WVRK
- Columbus, Georgia; United States;
- Broadcast area: Columbus, Georgia
- Frequency: 102.9 MHz
- Branding: Rock 103

Programming
- Format: Mainstream rock
- Affiliations: Premiere Networks

Ownership
- Owner: iHeartMedia, Inc.; (iHM Licenses, LLC);
- Sister stations: WAGH; WDAK; WGSY; WHTY; WSTH-FM;

History
- First air date: 1949
- Former call signs: WRBL-FM (1949-1977); WRBL (1977–1978); WVOC (1978–1984); WNKS (1984–1989);
- Call sign meaning: "Variety of Rock"

Technical information
- Licensing authority: FCC
- Facility ID: 39457
- Class: C
- ERP: 100,000 watts
- HAAT: 482 meters (1,581 ft)
- Transmitter coordinates: 32°19′16.4″N 84°47′28.2″W﻿ / ﻿32.321222°N 84.791167°W

Links
- Public license information: Public file; LMS;
- Webcast: Listen live (via iHeartRadio)
- Website: rock103columbus.iheart.com

= WVRK =

WVRK (102.9 FM) is a radio station broadcasting a mainstream rock format. Licensed to Columbus, Georgia, United States, the station is owned by iHeartMedia, Inc. The station had previously been owned by M&M Partners Inc. and Cumulus Media before selling to Clear Channel (now iHeartMedia) in 2000. Its studios are in Columbus east of downtown, and its transmitter is in Cusseta, Georgia, south of Fort Benning.

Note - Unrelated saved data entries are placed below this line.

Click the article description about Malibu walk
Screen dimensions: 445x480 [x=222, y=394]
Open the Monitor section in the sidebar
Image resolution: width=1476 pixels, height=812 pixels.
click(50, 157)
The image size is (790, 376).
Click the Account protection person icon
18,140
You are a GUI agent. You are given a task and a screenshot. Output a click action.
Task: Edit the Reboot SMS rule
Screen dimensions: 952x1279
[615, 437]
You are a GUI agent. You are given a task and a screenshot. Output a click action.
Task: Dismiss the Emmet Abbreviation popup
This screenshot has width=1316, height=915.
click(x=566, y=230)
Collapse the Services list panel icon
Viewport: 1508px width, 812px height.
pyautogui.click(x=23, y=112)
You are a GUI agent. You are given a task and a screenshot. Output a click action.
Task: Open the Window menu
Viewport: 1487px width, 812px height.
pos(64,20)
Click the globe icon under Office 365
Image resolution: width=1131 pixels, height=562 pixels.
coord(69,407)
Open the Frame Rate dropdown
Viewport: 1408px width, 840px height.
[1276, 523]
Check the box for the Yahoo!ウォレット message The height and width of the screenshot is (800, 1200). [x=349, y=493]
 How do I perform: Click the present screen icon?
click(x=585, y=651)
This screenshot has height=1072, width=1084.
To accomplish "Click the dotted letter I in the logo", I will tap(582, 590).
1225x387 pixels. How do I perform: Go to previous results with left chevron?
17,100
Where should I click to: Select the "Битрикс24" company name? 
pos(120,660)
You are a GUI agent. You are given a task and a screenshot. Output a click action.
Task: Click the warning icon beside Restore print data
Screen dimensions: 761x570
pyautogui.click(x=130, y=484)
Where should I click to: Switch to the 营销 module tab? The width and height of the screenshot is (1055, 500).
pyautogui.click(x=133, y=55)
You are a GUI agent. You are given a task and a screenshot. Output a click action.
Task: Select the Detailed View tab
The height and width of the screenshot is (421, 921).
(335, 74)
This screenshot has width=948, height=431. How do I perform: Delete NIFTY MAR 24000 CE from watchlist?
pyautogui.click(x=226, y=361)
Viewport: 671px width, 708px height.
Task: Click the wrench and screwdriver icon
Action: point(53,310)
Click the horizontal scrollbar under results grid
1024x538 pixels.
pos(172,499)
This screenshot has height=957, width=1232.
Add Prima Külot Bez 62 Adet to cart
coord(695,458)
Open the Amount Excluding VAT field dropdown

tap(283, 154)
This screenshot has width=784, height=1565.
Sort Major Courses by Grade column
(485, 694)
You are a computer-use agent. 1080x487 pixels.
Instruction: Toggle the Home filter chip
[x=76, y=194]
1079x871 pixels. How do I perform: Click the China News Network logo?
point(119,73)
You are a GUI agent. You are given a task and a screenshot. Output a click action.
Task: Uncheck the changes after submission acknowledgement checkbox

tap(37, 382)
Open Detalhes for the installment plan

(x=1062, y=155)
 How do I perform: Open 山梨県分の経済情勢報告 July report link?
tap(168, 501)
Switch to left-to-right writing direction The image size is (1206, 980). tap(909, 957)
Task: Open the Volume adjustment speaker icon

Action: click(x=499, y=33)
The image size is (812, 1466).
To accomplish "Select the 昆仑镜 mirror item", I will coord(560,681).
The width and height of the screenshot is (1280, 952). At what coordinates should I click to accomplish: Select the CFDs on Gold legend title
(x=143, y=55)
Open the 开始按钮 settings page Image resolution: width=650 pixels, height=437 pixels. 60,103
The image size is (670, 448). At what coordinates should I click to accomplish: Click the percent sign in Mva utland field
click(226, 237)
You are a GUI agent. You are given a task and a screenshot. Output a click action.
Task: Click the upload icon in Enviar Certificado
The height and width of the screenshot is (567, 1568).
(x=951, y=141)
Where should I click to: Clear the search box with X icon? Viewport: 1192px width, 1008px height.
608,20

WVRK signed on in 1949 as WRBL-FM simulcasting the programming of WRBL (1420 AM) which had a conventional programming format of CBS Radio Network shows, pop and country music, personality, sports and local news. In 1977, WRBL-TV and radio went their separate ways after the death of longtime station owner Jim Woodruff, Jr. The AM became WRCG while the FM became WVOC.

WVOC, known as V-103, would feature adult contemporary music from 1978 to around 1982 when the station would switch to country music. The station, along with KLFM in Great Falls, Montana, and WCMB in Harrisburg, Pennsylvania, became the first radio stations to pick up Drake-Chenault's Lite Country. The format, incorporating a few pop tunes to tap country fans of the post-World War II generation, would become part of WVOC's country programming.

Then at the end of 1984, WVOC would become WNKS and adopt a contemporary hit radio format known as 102.9 Kiss FM. WNKS would become WVRK in 1989.